◆ **SOURCE DATA**:
======

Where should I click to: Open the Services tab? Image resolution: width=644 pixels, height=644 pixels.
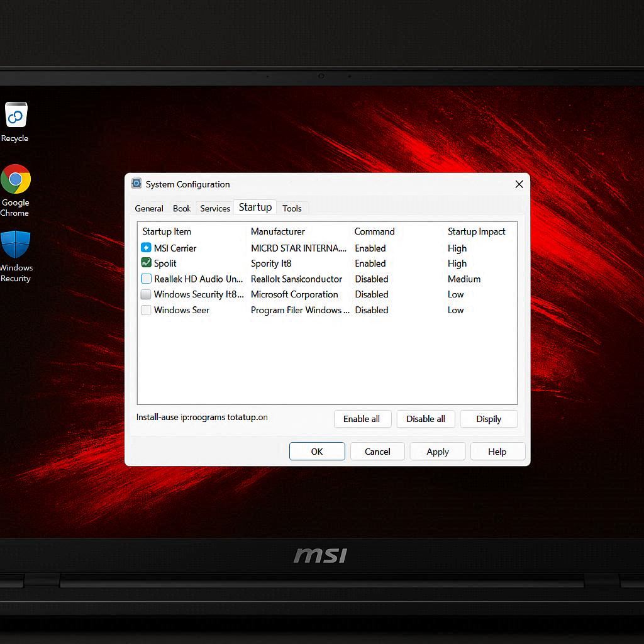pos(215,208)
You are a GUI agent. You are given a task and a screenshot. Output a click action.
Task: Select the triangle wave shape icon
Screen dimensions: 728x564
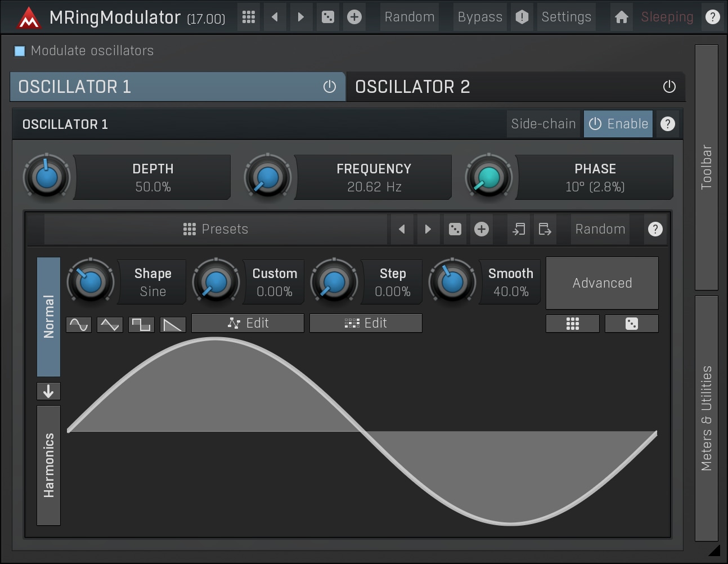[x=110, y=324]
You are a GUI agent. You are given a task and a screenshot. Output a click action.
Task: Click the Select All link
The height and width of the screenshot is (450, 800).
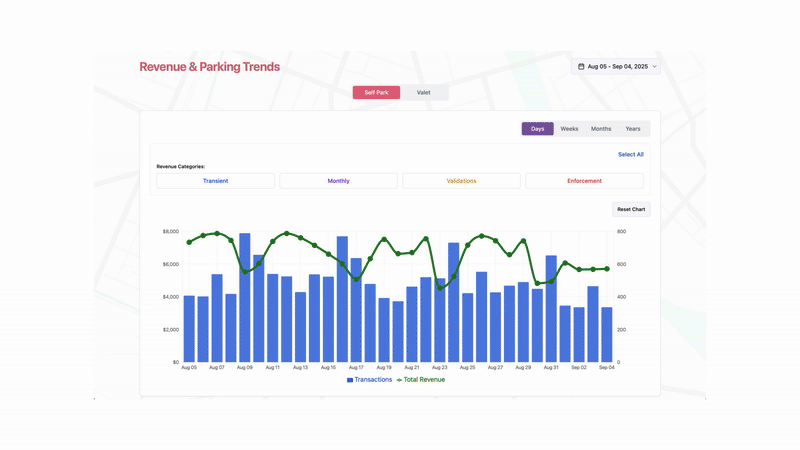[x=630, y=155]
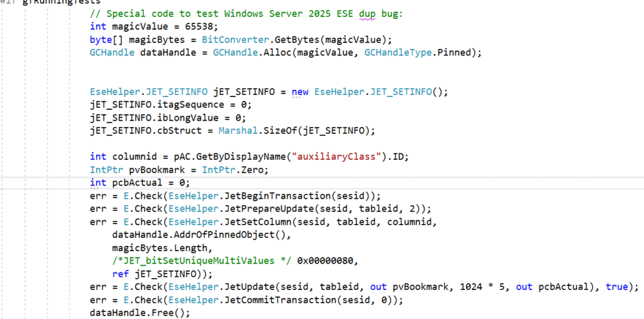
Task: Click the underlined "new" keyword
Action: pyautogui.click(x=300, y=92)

======

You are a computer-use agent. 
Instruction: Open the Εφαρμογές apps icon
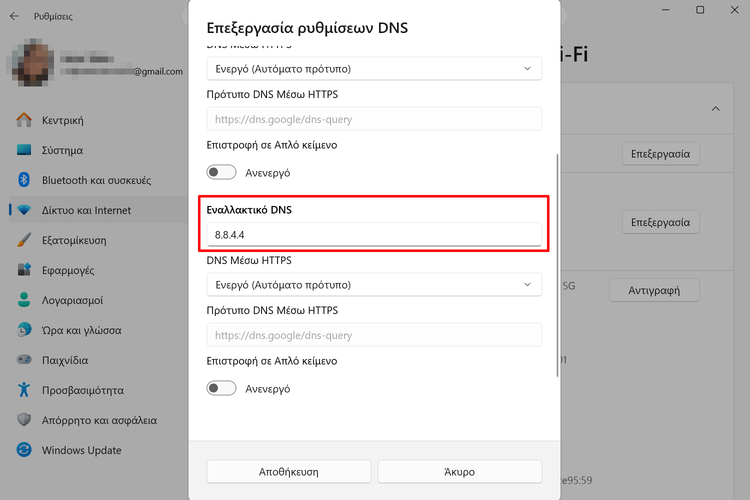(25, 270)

======

◆ **WHAT YOU NEED TO DO**:
Among the entries above, how many lines have the string "Select" in them? Only the number should be given.

◆ **ANSWER BOX**:
2